━━━ DOCUMENT EXCERPT

Goran Dominioni (DCU)
Since COP26 came to a conclusion, politicians, analysts and commentators are drawing their conclusions on whether the Glasgow conference has delivered on expectations. One of the key achievements was the agreement to accelerate efforts to phase out inefficient fossil fuels subsidies. Experience, however, shows that progress on eliminating fossil fuel subsidies can find many obstacles. Below, I argue that reaching this ambitious climate commitment requires focusing advocacy and policy efforts on the non-climate benefits of these measures to win sufficient public support. While this approach is not a silver bullet, it can help make additional steps in the right direction.
COP26 Key Achievements
The Glasgow negotiations have brought progress in various areas of climate change action. Key achievements include:
- New climate promises that bring us closer to 1.5 degrees. According to Faith Birol, Head of the International Energy Agency (IEA), the new pledges would limit global warming to 1.8 degrees, in line with the Paris Agreement minimum target of 2 degrees.
- More climate finance for adaptation. The Glasgow Climate Pact “urges developed country Parties to at least double their collective provision of climate finance for adaptation to developing country Parties from 2019 levels by 2025“. This is an important step forward in a context where most international public finance for climate change focuses on mitigation.
- The completion of the technical negotiations of the Paris Agreement Rulebook. The Rulebook establishes transparency and reporting requirements for Parties to the Paris Agreement and sets out rules for the operation of international carbon markets (Article 6).
- Less coal power and the phase-out of fossil fuel subsidies. Parties have agreed to accelerate efforts to reduce coal power and phase out inefficient fossil fuels subsidies.

━━━━━━
━━━ SUPPLIED DATA

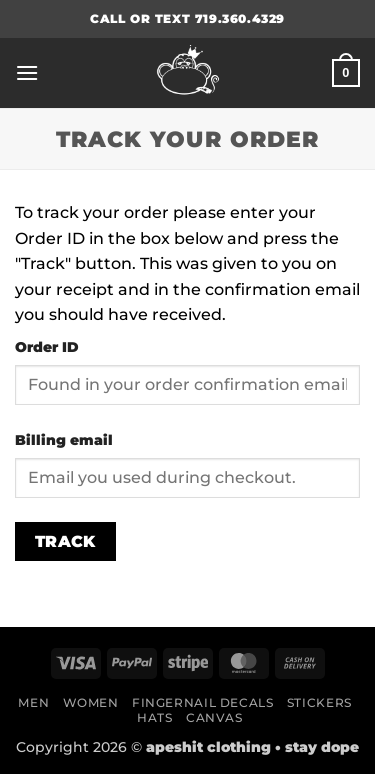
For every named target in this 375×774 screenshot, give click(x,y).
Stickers (319, 702)
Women (91, 702)
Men (33, 702)
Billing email (64, 440)
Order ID (47, 347)
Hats (154, 717)
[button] (27, 72)
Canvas (214, 717)
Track (65, 541)
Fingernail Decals (202, 702)
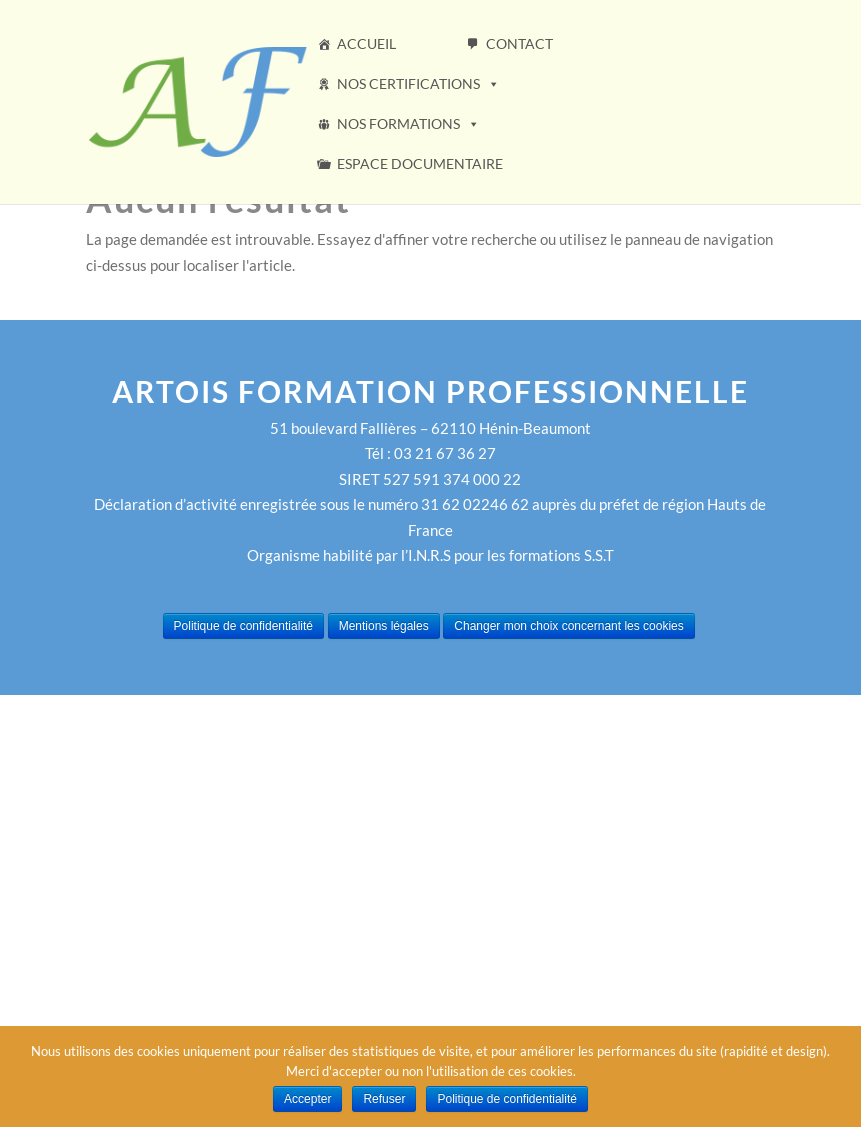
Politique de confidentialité (243, 626)
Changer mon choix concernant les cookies (568, 626)
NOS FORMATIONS (408, 123)
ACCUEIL (366, 43)
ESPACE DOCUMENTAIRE (420, 163)
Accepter (307, 1099)
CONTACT (519, 43)
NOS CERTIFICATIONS (418, 83)
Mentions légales (384, 626)
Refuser (384, 1099)
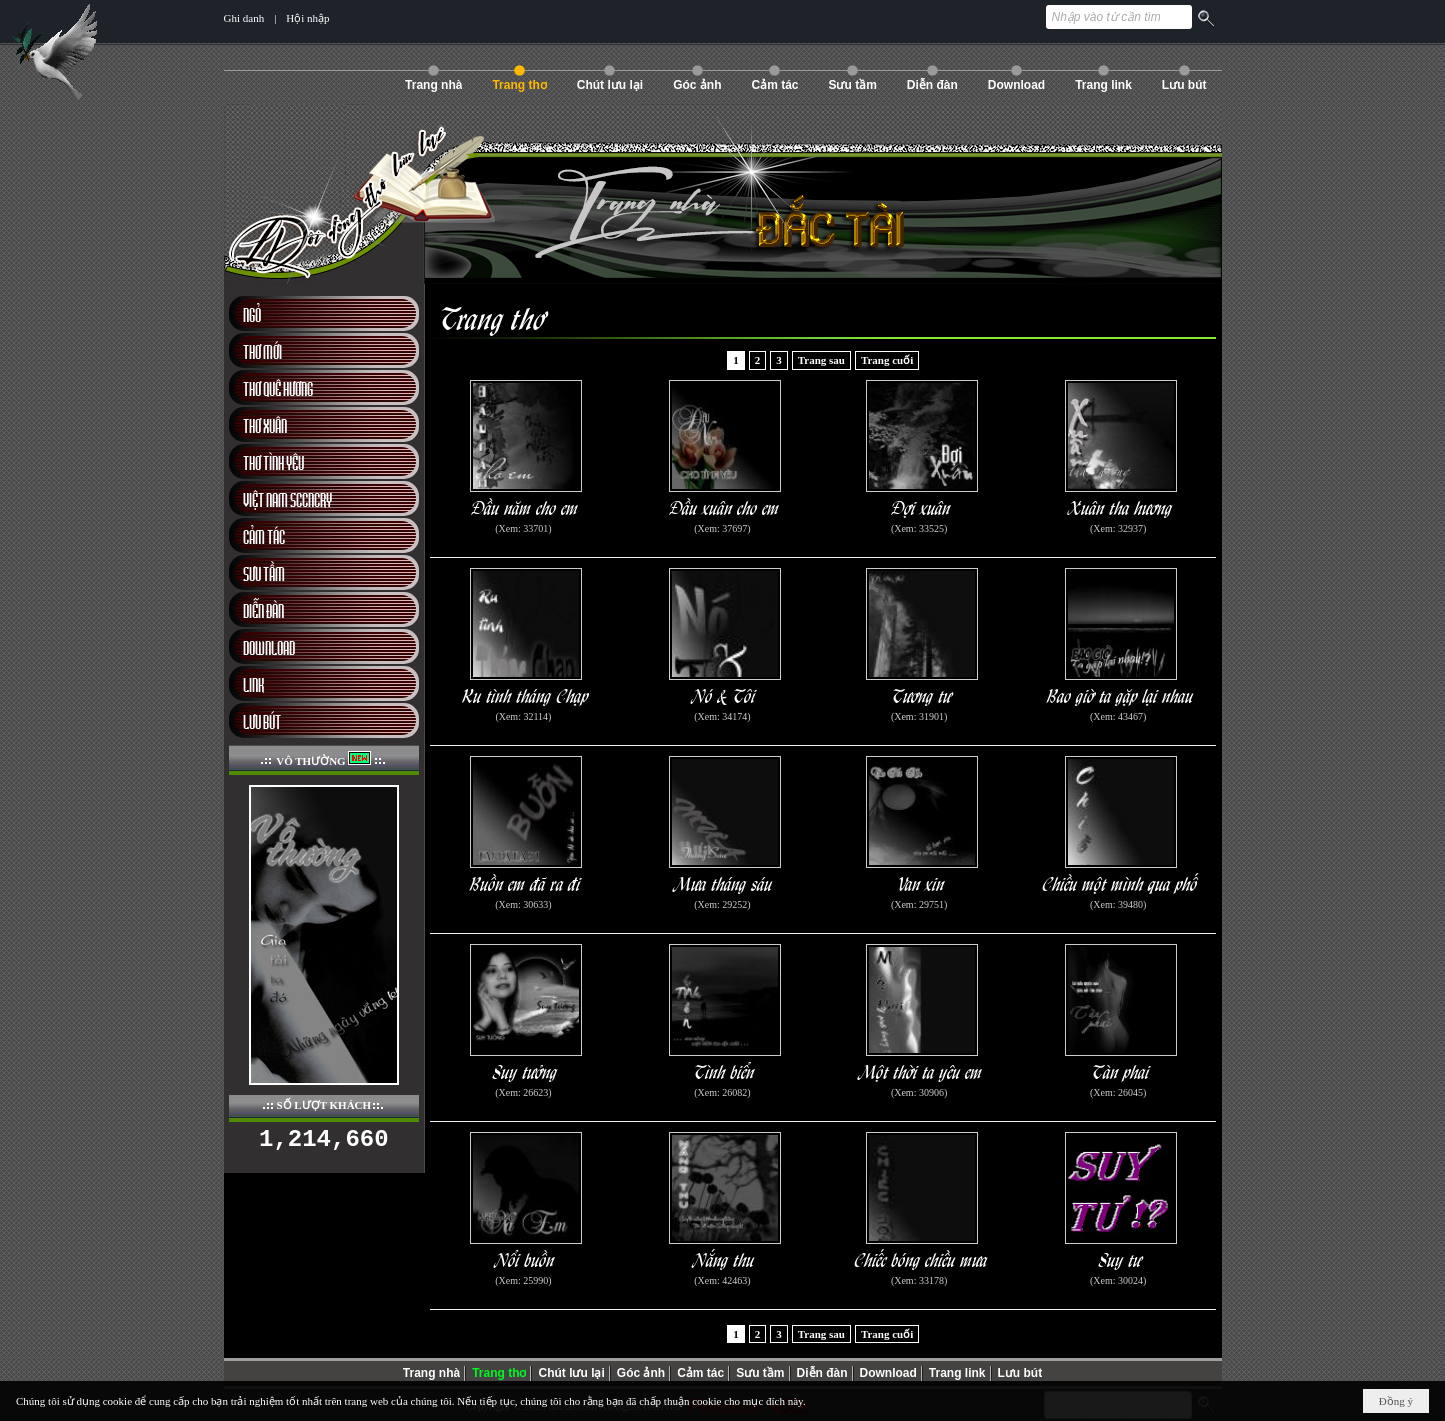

━━━━━━

TASK DETAILS
Repeat the part of the COP26 article starting at "- More climate" and ending at "focuses on mitigation.". Nothing in the listing is required here.

RESULT OF THIS EXERCISE
- More climate finance for adaptation. The Glasgow Climate Pact “urges developed country Parties to at least double their collective provision of climate finance for adaptation to developing country Parties from 2019 levels by 2025“. This is an important step forward in a context where most international public finance for climate change focuses on mitigation.